[Task objective] Swap "screenshot" for "screen capture" and write out the lines again, otherwise unchanged, starting with the first line and stopping after the line that contains "post-header: bukunmioluwasina ✓". Omit the pictures from your answer.

[Raw data]
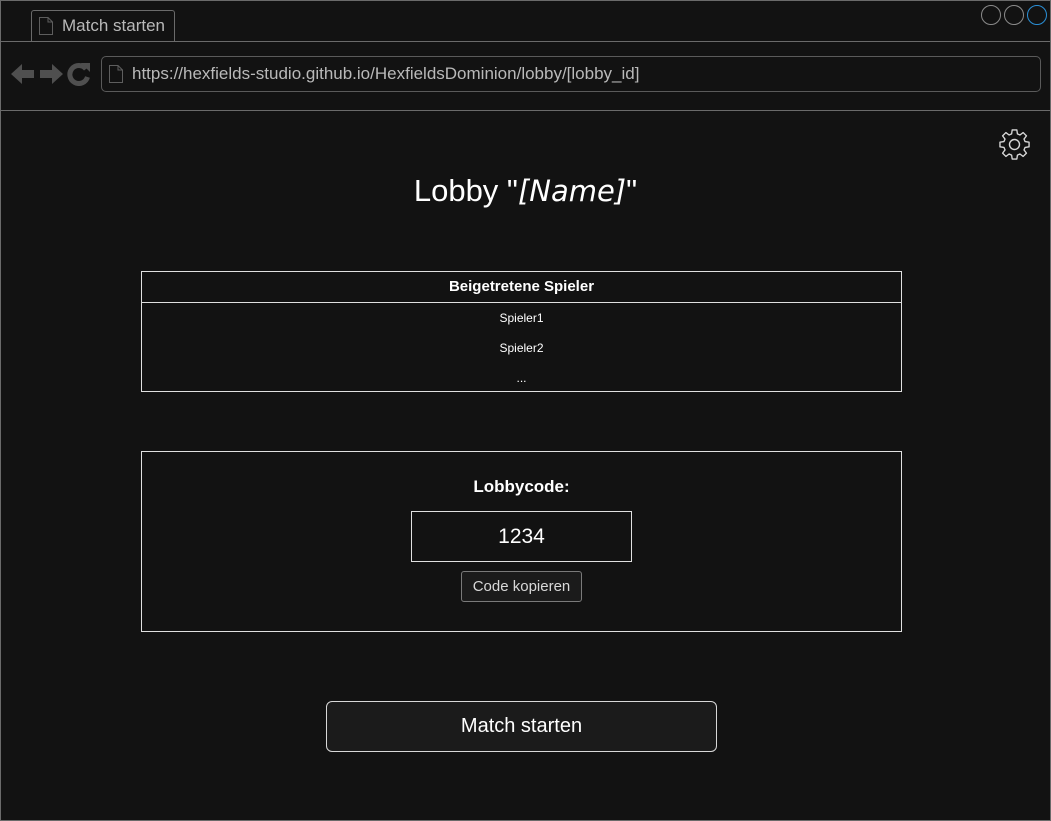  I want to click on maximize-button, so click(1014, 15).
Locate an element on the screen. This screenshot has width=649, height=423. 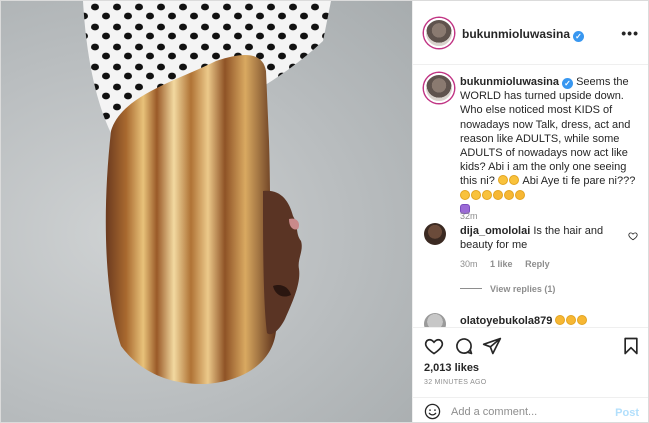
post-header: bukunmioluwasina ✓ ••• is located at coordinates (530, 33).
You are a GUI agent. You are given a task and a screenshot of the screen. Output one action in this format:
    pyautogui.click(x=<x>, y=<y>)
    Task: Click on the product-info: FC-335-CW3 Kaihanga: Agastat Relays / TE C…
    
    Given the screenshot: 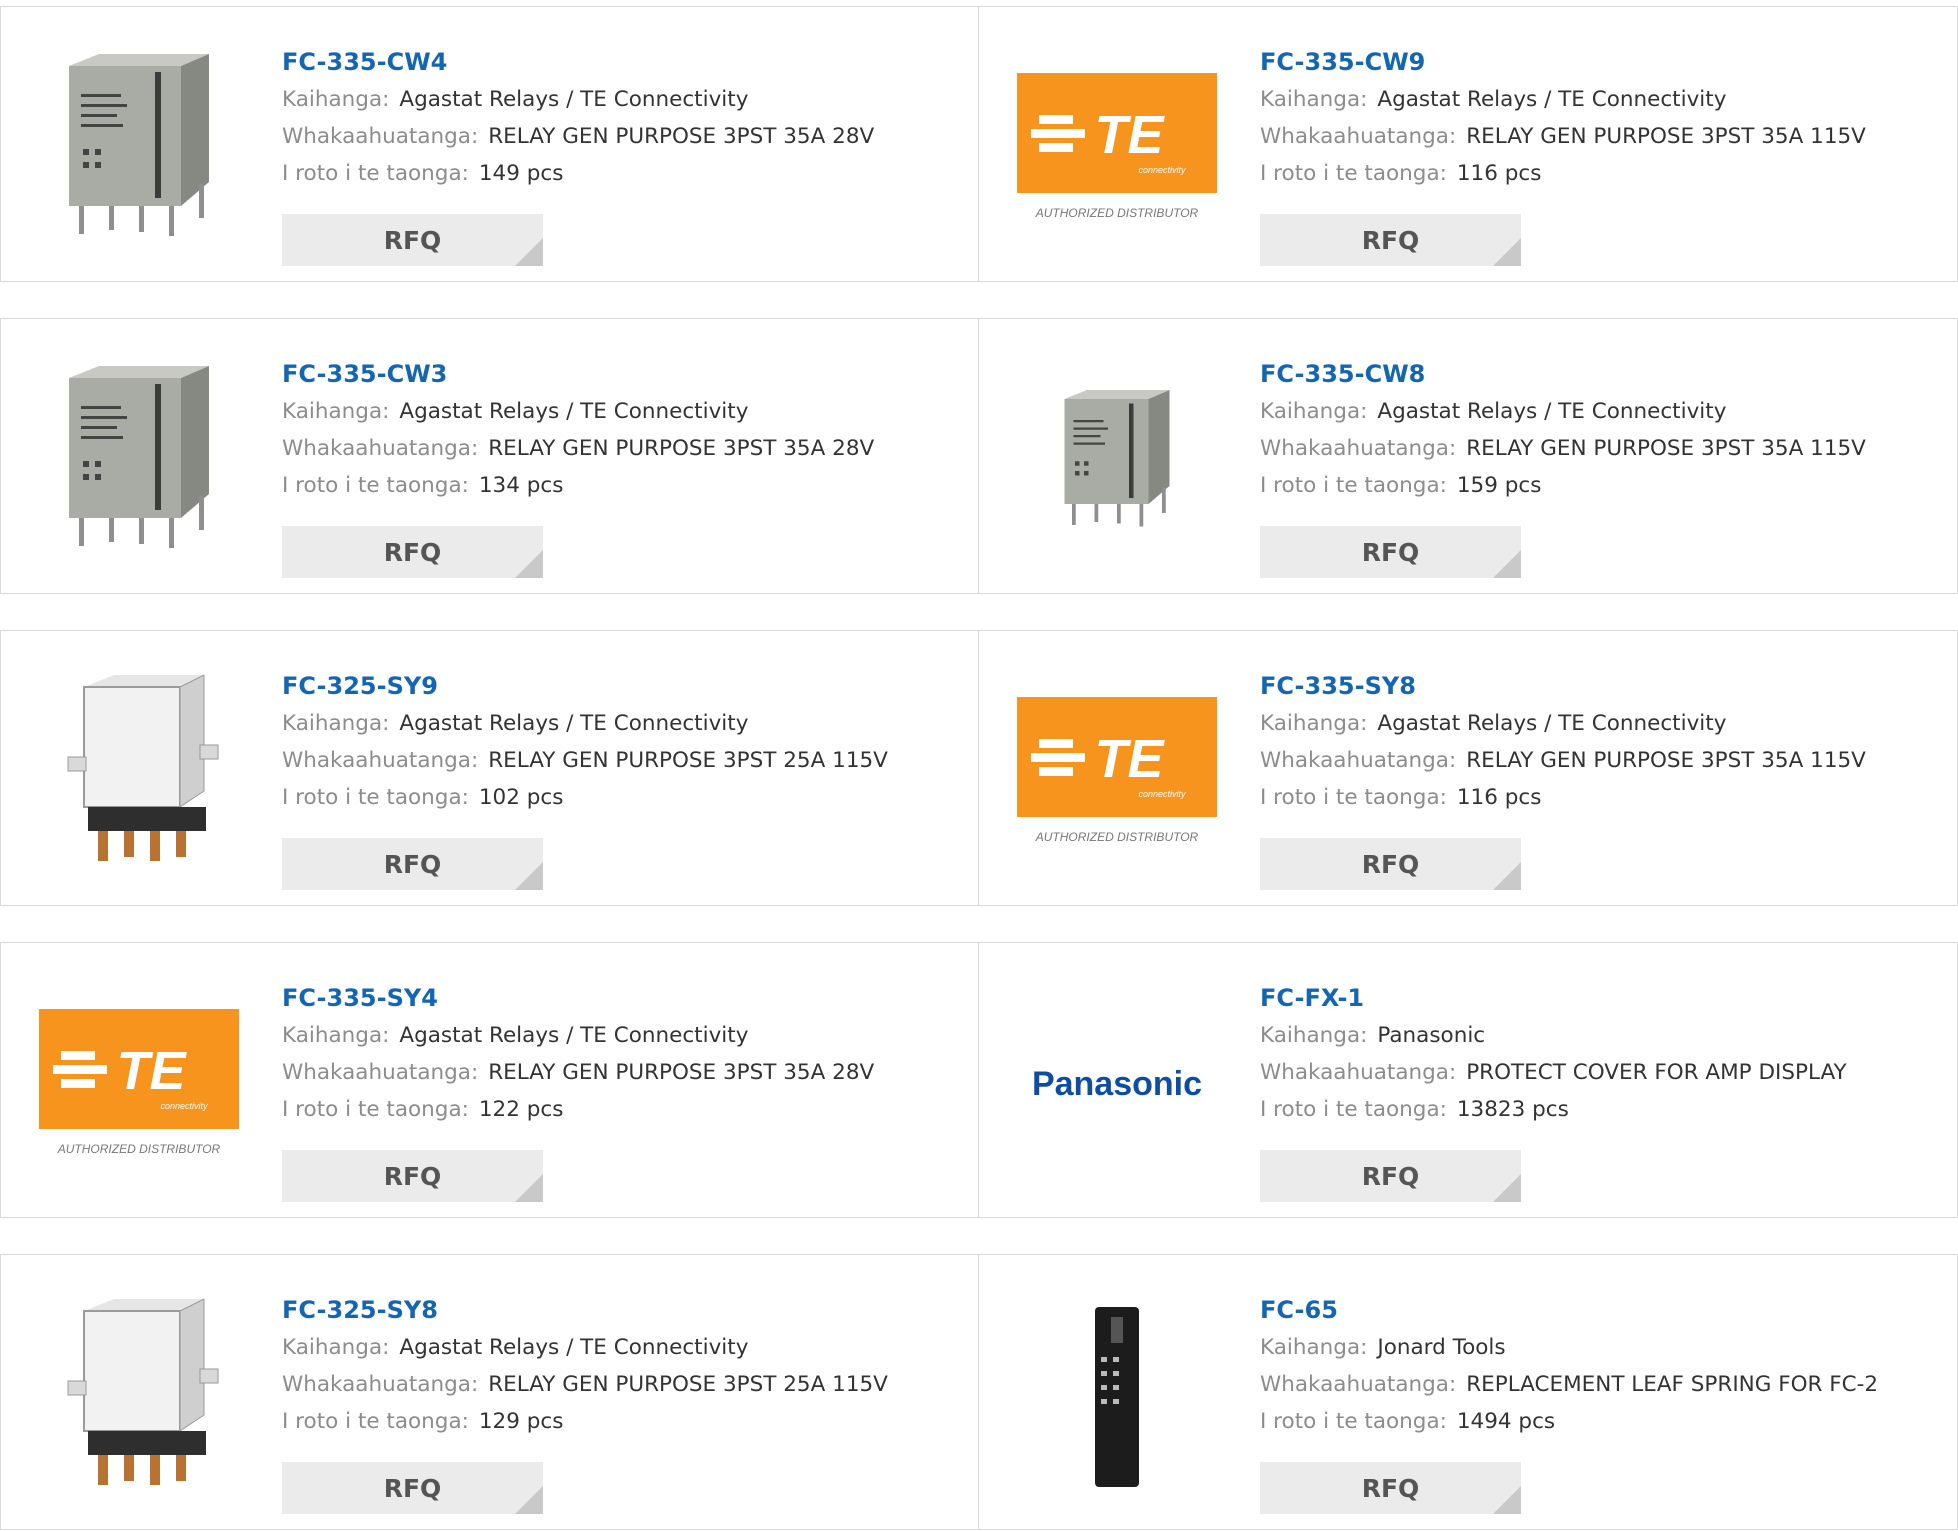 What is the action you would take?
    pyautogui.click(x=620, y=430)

[Exercise result]
  I want to click on maximize-button, so click(1014, 15).
Locate an element on the screen. This screen capture has width=649, height=423. 
post-header: bukunmioluwasina ✓ ••• is located at coordinates (530, 33).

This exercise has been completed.